In the trading statement it says that its “new flagship Big Data product, GIANT, is now in advanced stages of testing. Once launched, GIANT will be able to be deployed to either cloud, on premise or hybrid environments. Fusionex has conducted a number of paid pilots with clients, and full product launch continues to be targeted before the end of calendar year 2013.” GIANT could be a game changer for FXI as it is will be priced at a significant premium to the BI offering and with management claiming that 70% of existing customers have already expressed an interest in it, sales uptake could be pretty rapid.
The company is Malaysian based, reporting in Malaysian ringgits, and is building a substantial presence in the rapidly growing Far East region; it has recently opened offices in Hong Kong and Indonesia. In yesterday’s announcement it highlighted its first new client win in Hong Kong and the importance of its Hong Kong office as a “hub and gateway to North Asia (including China) and a region where management believes strong product demand continues to exist.” It went on to say “the Group has built a steady sales pipeline over the last few months in Hong Kong (which covers Northern Asia), and Management is therefore confident that it will progressively win more new business from Hong Kong and China.”
The Company has a strong reputation and has not yet had a customer leave them. It has a strong relationship with Microsoft where earlier this year it won its Asia Pacific Award for Business Intelligence. Its CEO and founder Ivan Teh owns 51% of the company and no shareholders sold at last year’s IPO.

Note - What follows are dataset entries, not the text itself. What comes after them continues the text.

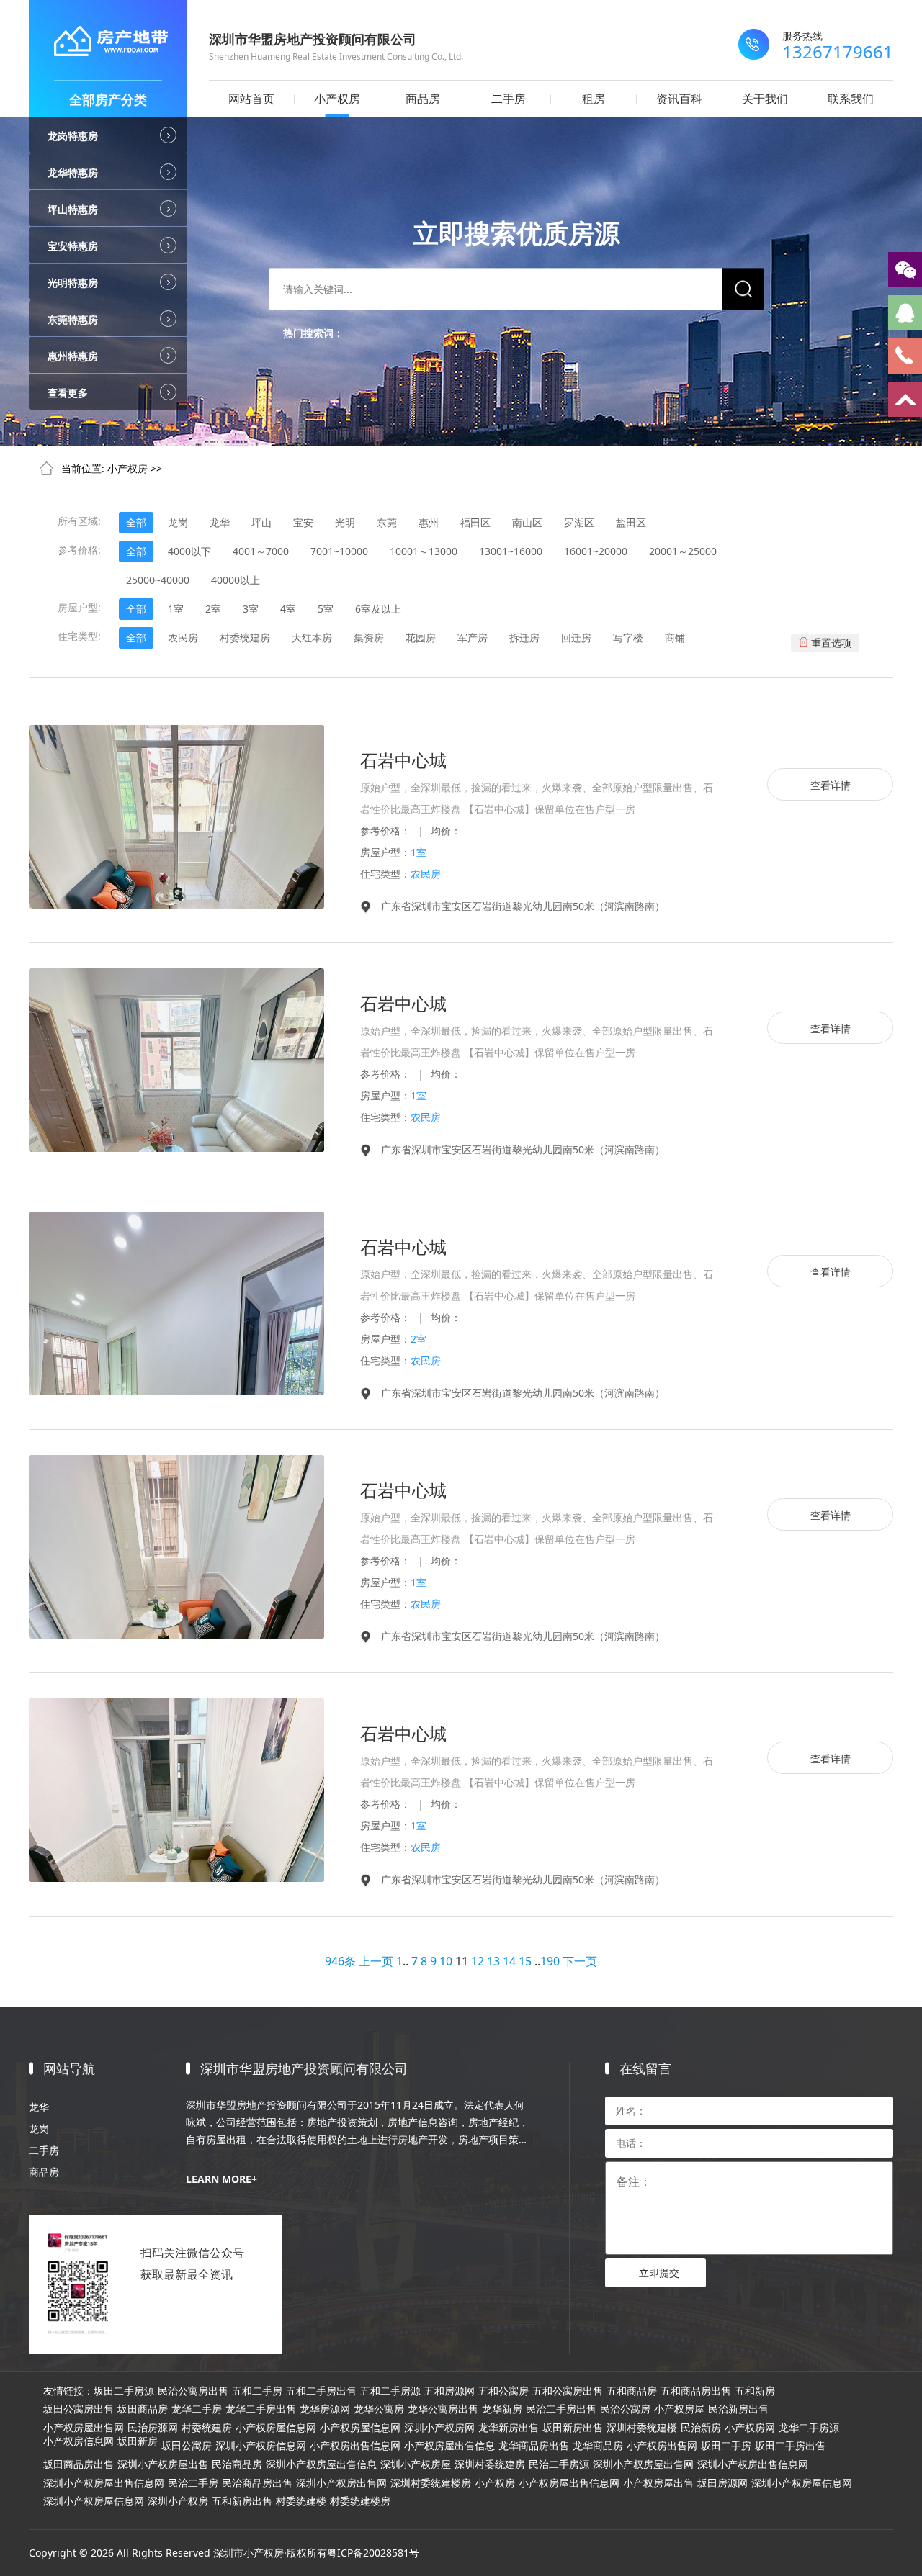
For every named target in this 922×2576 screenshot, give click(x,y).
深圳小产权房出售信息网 (752, 2464)
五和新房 (755, 2391)
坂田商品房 (142, 2409)
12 (477, 1961)
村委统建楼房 (360, 2501)
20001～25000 (683, 551)
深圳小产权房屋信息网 (801, 2483)
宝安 (303, 522)
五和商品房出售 (696, 2391)
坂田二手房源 (124, 2391)
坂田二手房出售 (790, 2446)
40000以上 (235, 580)
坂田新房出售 (572, 2428)
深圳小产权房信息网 (260, 2446)
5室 (326, 609)
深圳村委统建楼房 (430, 2483)
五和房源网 (449, 2391)
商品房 (423, 99)
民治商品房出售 (257, 2483)
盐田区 (631, 522)
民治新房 (701, 2428)
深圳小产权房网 (439, 2428)
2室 (213, 609)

Valuation; on the house forecasts of 46.8cents for September 2013, 57.7 cents for 2014 and 70.2 cents for 2015 the shares are valued at 35x Sept 13, falling to 28x and then 23.5x for 46% growth followed by 23% and 23% respectively. It generates cash and pays a dividend forecast at 10.5cents for September 2014, giving a yield of 0.6%.

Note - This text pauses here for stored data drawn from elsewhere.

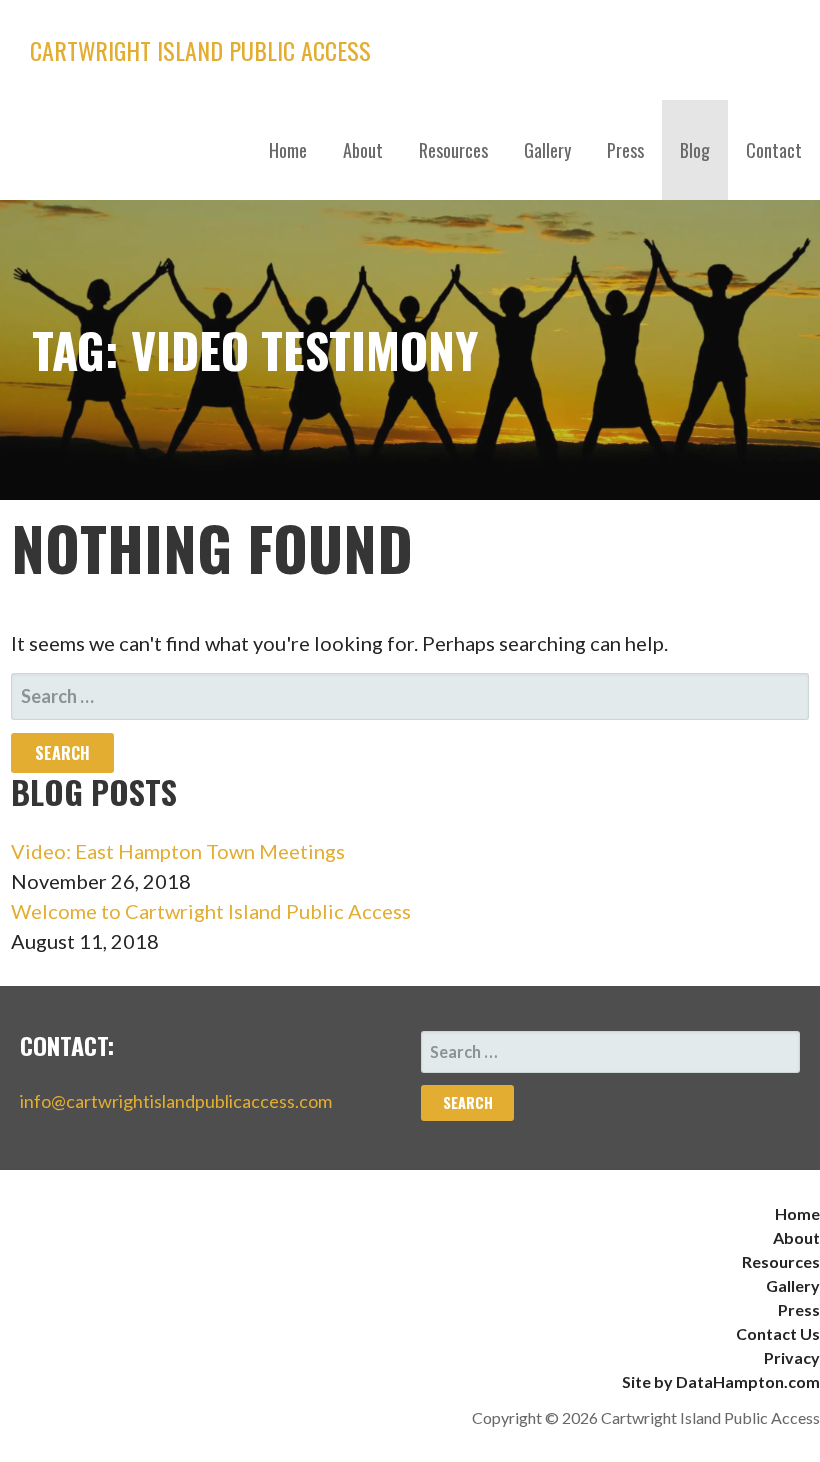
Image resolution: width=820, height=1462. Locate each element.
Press (625, 150)
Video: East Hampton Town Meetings (178, 851)
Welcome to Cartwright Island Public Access (211, 911)
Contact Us (778, 1333)
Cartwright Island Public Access (200, 50)
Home (288, 150)
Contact (774, 150)
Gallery (547, 150)
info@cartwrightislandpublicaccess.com (176, 1101)
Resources (453, 150)
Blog (695, 150)
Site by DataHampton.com (721, 1381)
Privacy (792, 1357)
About (363, 150)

Conclusion: Typically I would be scared off by a PE rating above 20, preferring stocks valued in the mid-teens. In this case, however, I think that there is a good chance that current earnings estimates will prove too cautious as growth exceeds expectations, especially as it rolls out GIANT. My confidence is also boosted by its superb list of clients (see website) and its strong relationship with Microsoft.